La stessa società, e soprattutto il mondo produttivo, pensavano di cavarsela da soli, senza il guinzaglio dei partiti. Non c’erano più le condizioni perché quel sistema potesse reggere ancora. Nell’estate ’92, poi, la mafia uccide i giudici Falcone e Borsellino. Mai come in quel periodo la magistratura fu circondata da un consenso così unanime, che sembrava andare anche oltre i compiti propri dell’azione giudiziaria, quasi assegnando alle Procure l’espressione della volontà popolare. Una politica in ritirata aveva delegato alla magistratura, specie quella inquirente, non solo il contrasto di singoli crimini, ma dei grandi fenomeni degenerativi: il terrorismo prima, con esiti peraltro positivi, la corruzione e la criminalità organizzata poi.

Il terremoto determina nuovi equilibri che s’instaurano fra politica e magistratura: una questione delicata e controversa, quella della supplenza dei giudici, che ha diviso attraversando tutta la Seconda Repubblica. Come sempre nelle vicende penali di massa, a ciò che era necessario e doveroso dal versante giudiziario il contesto esterno e l’impatto traumatico aggiungono altro e talora di sgradevole: la corsa a fare di ogni erba un fascio abbandonando il senso del limite, il cappio in Parlamento, il venir meno di una certa pietas dinanzi ai drammi umani, un clima irresistibile di sospetti liquidatori, il sorgere della piazza mediatica (tv pubbliche e berlusconiane) che hanno trasformato i processi in eventi e i cittadini in spettatori. Ne è derivata, sul piano del costume e della percezione, una semplificazione a buon mercato: la pretesa di una superiorità morale della società civile rispetto a quella politica (distinzione che non esiste in natura), il timbro sui partiti come luogo esclusivo del malaffare, il declassamento dell’intera parabola dell’Italia repubblicana a «storia criminale».

Una storia democratica riletta con un criterio penale. Un punto di partenza, questo, per capire i frutti avvelenati di quel collasso: il formarsi della «politica dell’antipolitica». Un tritatutto pure di strumentalità e piccole furbizie. Il Pci-Pds, riuscito sostanzialmente a salvarsi, forse riteneva che, cavalcando l’onda, avrebbe potuto raccogliere i frutti di quello schianto.

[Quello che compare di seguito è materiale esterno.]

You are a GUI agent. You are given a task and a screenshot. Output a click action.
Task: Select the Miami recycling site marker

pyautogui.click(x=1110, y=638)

In realtà l’uscita di Tangentopoli è avvenuta sul fianco del centrodestra: con Bossi prima e Berlusconi poco dopo, i due grandi beneficiari del cedimento della Prima Repubblica, con il secondo che - fra questioni giudiziarie personali e leggi ad personam ­- ha poi cercato di mettere in discussione il ruolo dei giudici nel sistema politico.

Quel che è avvenuto da allora non è stato l’inizio di un’era felice, perché la dura replica dei fatti ha illustrato lo scarto fra attese e realtà: sia per i rinnovati allarmi sulla corruzione, fattore endemico della società italiana, sia per la qualità di una politica fattasi iperconflittuale e non esente dall’antico vizietto. Dando a Cesare quel che è di Cesare, fra ieri e oggi è mancata la responsabilità di un esame di coscienza collettivo. L’Italia delle occasioni mancate è sempre con la valigia in mano, in viaggio nell’infinita transizione.